Astro-Bluebonnet Bowl, L 17–24 vs. Tennessee
- Conference: Southeastern Conference

Ranking
- Coaches: No. 10
- AP: No. 11
- Record: 9–2–1 (4–1–1 SEC)
- Head coach: Charles McClendon (11th season);
- Home stadium: Tiger Stadium

= 1972 LSU Tigers football team =

American college football season

The 1972 LSU Tigers football team represented Louisiana State University (LSU) as a member of the Southeastern Conference (SEC) during the 1972 NCAA University Division football season. Led by 11th-year head coach Charles McClendon, the Tigers compiled an overall record of 9–2–1, with a mark of 4–1–1 in conference play, and finished third in the SEC.

LSU and SEC rivals Georgia and Ole Miss became the last major universities to desegregate their varsity football squads this season.

The September 30 game against Wisconsin marked the first appearance of a Big Ten Conference team at Tiger Stadium.

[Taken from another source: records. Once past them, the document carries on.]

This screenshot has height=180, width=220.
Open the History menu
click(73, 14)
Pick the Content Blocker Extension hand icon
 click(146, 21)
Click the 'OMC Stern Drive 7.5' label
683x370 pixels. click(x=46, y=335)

Only three other Big Ten teams have played at Baton Rouge since: Indiana in 1978, Ohio State in 1987 and UCLA in 2024 (Maryland, Nebraska and USC each played in Baton Rouge before joining the Big Ten.).

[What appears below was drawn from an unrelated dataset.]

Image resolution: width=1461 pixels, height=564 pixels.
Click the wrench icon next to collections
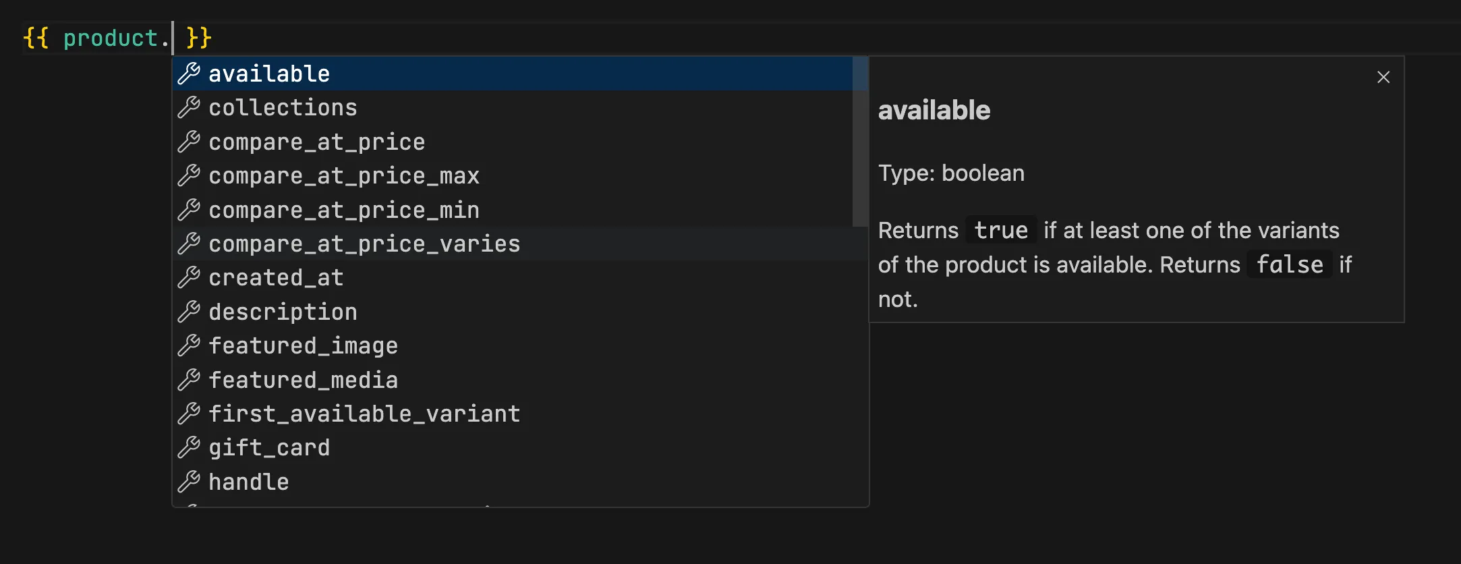pos(189,108)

LSU introduced a new helmet logo, a tiger head above the letters "LSU" inside a purple circle, a logo which was used through 1976. Also, player names were placed on jerseys for the first time.

==Schedule==

| Date | Time | Opponent | Rank | Site | Result | Attendance | Source |
| September 16 | 7:30 p.m. | Pacific (CA)* | No. 9 | Tiger Stadium; Baton Rouge, LA; | W 31–13 | 66,574 |  |
| September 23 |  | Texas A&M* | No. 8 | Tiger Stadium; Baton Rouge, LA (rivalry); | W 42–17 | 68,538 |  |
| September 30 |  | Wisconsin* | No. 9 | Tiger Stadium; Baton Rouge, LA; | W 27–7 | 69,142 |  |
| October 7 |  | at Rice* | No. 8 | Rice Stadium; Houston, TX; | W 12–6 | 60,000 |  |
| October 14 |  | No. 9 Auburn | No. 8 | Tiger Stadium; Baton Rouge, LA (rivalry); | W 35–7 | 70,132 |  |
| October 21 |  | Kentucky | No. 7 | Tiger Stadium; Baton Rouge, LA; | W 10–0 | 64,601 |  |
| November 4 |  | Ole Miss | No. 6 | Tiger Stadium; Baton Rouge, LA (rivalry); | W 17–16 | 70,502 |  |
| November 11 |  | at No. 2 Alabama | No. 6 | Legion Field; Birmingham, AL (rivalry); | L 21–35 | 72,039 |  |
| November 18 |  | Mississippi State | No. 8 | Tiger Stadium; Baton Rouge, LA (rivalry); | W 28–14 | 60,589 |  |
| November 25 |  | at Florida | No. 8 | Florida Field; Gainesville, FL (rivalry); | T 3–3 | 46,391 |  |
| December 2 |  | at Tulane* | No. 11 | Tulane Stadium; New Orleans, LA (Battle for the Rag); | W 9–3 | 85,372 |  |
| December 30 |  | vs. No. 11 Tennessee | No. 10 | Houston Astrodome; Houston, TX (Astro-Bluebonnet Bowl); | L 17–24 | 52,961 |  |
*Non-conference game; Homecoming; Rankings from AP Poll released prior to the game; All times are in Central time;

==Rankings==

Ranking movements Legend: ██ Increase in ranking ██ Decrease in ranking
|  | Week |  |  |  |  |  |  |  |  |  |  |  |  |  |  |
|---|---|---|---|---|---|---|---|---|---|---|---|---|---|---|---|
| Poll | Pre | 1 | 2 | 3 | 4 | 5 | 6 | 7 | 8 | 9 | 10 | 11 | 12 | 13 | Final |
| AP | 11 | 9 | 8 | 9 | 8 | 8 | 7 | 6 | 6 | 6 | 8 | 8 | 11 | 10 | 11 |
| Coaches | 11 | 8 | 9 | 9 | 7 | 8 | 7 | 6 | 7 | 6 | 7 | 9 | 12 | 10 | Not released |

==Game summaries==

===Auburn===

| Quarter | 1 | 2 | 3 | 4 | Total |
|---|---|---|---|---|---|
| Auburn | 0 | 7 | 0 | 0 | 7 |
| LSU | 14 | 7 | 7 | 7 | 35 |

===Ole Miss===

Bert Jones set school career records for completions, touchdowns and total offense.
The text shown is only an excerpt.